Zurück in Österreich betreibt er in seinem Pfarrhaus ein Museum
namens „Die Welt der Düfte“, in dem Vorträge, Verkostungen und Weihrauch-Workshops angeboten werden. „Als ausgebildeter Kaufmann und Priester berate ich Klöster und Pfarreien in der Verwendung von Weihrauch“, sagte er. „Das Einatmen von hochwertigem Weihrauch löst bei Menschen eine spirituelle und
emotionale Reaktion aus. Es überschreitet alle Grenzen – kulturelle, religiöse und sogar wissenschaftliche.“
Er hielt außerdem einen Vortrag mit dem Titel „Der Weihrauchpriester im Land des Weihrauchs“, um Österreicher zu inspirieren, an seiner Reise nach Salalah im Februar 2026 teilzunehmen – eine Reise, die in Zusammenarbeit mit Gruber Reisen, einem österreichischen Reisebüro und Reiseveranstalter, und „Your Salalah Tour", einer Agentur für geführte Ausflüge im Gebiet Dhofar im Oman, bereits ausgebucht ist.

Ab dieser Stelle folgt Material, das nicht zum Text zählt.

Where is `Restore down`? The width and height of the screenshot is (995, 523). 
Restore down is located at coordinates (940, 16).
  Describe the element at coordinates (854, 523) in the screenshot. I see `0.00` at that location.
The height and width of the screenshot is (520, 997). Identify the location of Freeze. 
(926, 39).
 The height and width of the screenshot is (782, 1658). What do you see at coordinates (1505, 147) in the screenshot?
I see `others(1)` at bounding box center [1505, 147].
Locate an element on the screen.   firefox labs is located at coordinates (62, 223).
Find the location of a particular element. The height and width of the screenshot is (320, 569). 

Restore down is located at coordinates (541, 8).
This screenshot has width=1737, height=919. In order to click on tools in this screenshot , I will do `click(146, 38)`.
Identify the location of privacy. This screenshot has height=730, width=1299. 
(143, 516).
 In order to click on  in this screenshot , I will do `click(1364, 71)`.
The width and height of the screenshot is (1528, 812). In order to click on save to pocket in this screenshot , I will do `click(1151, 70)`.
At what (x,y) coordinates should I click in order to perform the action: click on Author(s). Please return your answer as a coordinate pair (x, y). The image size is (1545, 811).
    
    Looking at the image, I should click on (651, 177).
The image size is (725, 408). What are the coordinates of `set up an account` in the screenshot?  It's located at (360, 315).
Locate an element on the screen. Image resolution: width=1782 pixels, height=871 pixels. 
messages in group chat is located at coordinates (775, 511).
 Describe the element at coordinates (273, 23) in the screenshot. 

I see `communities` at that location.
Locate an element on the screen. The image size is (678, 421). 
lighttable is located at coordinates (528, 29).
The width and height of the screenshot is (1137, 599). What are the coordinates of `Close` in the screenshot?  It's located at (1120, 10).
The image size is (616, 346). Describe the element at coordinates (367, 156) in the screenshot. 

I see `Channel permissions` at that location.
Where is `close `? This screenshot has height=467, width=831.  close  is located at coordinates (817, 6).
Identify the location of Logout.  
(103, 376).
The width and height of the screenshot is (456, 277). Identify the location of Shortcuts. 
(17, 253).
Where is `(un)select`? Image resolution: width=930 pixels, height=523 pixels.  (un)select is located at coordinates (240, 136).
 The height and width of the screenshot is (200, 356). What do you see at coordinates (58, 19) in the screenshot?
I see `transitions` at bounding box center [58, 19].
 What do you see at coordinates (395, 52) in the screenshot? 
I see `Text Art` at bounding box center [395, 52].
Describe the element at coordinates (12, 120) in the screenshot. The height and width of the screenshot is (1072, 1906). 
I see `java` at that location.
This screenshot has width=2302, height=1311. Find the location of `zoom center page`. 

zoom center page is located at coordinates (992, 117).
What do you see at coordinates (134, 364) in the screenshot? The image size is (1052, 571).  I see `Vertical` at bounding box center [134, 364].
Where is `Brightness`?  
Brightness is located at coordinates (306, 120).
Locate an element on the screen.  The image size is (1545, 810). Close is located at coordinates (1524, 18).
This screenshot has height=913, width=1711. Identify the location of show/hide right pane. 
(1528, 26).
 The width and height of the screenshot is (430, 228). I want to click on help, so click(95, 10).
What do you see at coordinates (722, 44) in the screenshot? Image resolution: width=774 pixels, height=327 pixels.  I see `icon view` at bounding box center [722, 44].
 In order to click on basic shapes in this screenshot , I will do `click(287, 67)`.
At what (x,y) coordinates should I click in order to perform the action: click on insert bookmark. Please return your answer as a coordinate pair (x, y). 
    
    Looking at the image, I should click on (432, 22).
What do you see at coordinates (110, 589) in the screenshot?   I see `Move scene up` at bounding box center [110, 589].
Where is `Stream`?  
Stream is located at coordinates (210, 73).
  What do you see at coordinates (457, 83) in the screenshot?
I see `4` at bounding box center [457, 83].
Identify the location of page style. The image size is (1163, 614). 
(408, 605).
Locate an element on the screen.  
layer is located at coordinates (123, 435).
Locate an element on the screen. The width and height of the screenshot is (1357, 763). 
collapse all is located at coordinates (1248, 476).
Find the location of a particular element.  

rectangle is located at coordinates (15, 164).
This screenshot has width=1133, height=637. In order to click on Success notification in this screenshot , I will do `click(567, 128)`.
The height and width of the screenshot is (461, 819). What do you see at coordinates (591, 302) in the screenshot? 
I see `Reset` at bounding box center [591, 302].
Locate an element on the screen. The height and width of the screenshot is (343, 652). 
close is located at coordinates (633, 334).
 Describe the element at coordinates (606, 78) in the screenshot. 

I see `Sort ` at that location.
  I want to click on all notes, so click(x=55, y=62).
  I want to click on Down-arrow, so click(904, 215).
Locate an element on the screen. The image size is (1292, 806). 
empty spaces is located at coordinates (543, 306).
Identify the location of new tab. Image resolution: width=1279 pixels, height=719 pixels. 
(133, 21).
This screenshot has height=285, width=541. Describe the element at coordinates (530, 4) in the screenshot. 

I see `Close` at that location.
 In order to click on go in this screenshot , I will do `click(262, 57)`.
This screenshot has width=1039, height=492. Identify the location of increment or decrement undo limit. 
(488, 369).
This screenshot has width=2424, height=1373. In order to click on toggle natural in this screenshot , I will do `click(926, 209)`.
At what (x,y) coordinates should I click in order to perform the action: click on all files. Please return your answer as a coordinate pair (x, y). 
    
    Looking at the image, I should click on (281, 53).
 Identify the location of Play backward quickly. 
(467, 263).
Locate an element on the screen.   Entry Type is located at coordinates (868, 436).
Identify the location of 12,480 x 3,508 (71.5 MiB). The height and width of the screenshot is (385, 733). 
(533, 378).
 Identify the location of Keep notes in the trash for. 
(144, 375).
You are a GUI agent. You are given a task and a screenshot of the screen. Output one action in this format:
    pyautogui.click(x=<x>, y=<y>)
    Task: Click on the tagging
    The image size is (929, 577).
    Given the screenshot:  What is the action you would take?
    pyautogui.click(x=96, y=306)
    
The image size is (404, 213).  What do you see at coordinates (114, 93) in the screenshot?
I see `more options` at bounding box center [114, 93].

„Unsere Touren überschreiten Grenzen und verbinden Kulturen – und der rote Faden ist Weihrauch“, sagte Uta Ohme, seine deutsche Mitarbeiterin und Rashid von Your Salalah Tour. „Pater Mario bringt tiefes Wissen und eine immense Leidenschaft für die Weihrauchtradition mit, und wir schätzen seine Bemühungen, Brücken zwischen Europa und dem Oman zu bauen, sehr.“
In einer oft gespaltenen Welt sieht Pater Mario Weihrauch als Brücke – nicht nur zwischen Kontinenten, sondern auch zwischen
Menschen.
„Dieses 4.000 Jahre alte ägyptische Sprichwort, das ich in Salalah entdeckte, bringt es auf den Punkt: ‚Kein Tag ist schön ohne einen angenehmen Duft‘“, sagte er. Von der Beratung von Kirchen zum
richtigen Weihrauch bis hin zur Unterstützung von Einzelpersonen bei der Gestaltung von Ritualen für besondere Momente geht seine Arbeit über Religion hinaus – es geht um Wohlbefinden, Kultur und
Verbundenheit. „Die Weisheit des Weihrauchs für Körper, Geist und Seele wird sogar von der modernen Medizin wiederentdeckt“, erklärt er. „Was einst missverstanden wurde, wird nun wieder verehrt – und der Oman ist das Herzstück dieser Wiedergeburt.“
Inspiriert von den heiligen Duftpfaden Salalahs gründete Pater Mario Brandstätter in seiner österreichischen Pfarrei das Museum „Welt der Düfte“ – eine herzliche Hommage an Omans reiches
Weihraucherbe. Tief bewegt von der Essenz Dhofars, verwandelte er seine lebenslange Leidenschaft in einen kuratierten Raum, der die Seele Salalahs nach Europa bringt.